**Work instruction**
From the records below, copy every line that contains the word "computer".

Saved entries
>>>>

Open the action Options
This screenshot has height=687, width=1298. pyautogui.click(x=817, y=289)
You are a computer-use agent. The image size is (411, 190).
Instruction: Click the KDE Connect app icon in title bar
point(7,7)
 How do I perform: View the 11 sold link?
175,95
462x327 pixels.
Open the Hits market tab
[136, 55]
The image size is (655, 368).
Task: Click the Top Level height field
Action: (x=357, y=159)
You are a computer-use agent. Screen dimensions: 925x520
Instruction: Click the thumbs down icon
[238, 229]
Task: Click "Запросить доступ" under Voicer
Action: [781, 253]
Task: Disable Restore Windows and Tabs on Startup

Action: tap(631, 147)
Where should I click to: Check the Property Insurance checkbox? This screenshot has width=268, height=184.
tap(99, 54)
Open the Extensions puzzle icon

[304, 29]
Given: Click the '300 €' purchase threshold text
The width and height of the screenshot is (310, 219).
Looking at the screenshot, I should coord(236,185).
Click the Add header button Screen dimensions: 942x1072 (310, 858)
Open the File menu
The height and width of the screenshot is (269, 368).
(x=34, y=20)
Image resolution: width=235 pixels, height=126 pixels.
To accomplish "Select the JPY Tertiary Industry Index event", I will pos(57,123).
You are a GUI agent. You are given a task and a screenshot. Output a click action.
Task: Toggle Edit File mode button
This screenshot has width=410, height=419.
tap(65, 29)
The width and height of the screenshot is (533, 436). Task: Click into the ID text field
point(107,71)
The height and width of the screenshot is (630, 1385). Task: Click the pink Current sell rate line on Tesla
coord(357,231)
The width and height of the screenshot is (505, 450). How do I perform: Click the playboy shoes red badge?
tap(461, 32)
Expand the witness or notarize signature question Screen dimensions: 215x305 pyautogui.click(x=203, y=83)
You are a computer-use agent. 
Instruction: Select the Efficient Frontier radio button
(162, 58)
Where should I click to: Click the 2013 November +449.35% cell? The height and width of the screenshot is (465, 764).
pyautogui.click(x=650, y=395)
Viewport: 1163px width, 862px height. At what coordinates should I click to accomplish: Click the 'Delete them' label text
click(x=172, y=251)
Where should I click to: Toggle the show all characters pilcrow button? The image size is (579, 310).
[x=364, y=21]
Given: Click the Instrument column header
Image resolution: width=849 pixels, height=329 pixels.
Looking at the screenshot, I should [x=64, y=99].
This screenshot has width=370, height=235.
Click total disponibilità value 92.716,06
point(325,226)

<<<<

**Output for this task**
You are a computer-use agent. The image size is (411, 190).
You are a computer-use agent. Screen dimensions: 925x520
You are a computer-use agent. 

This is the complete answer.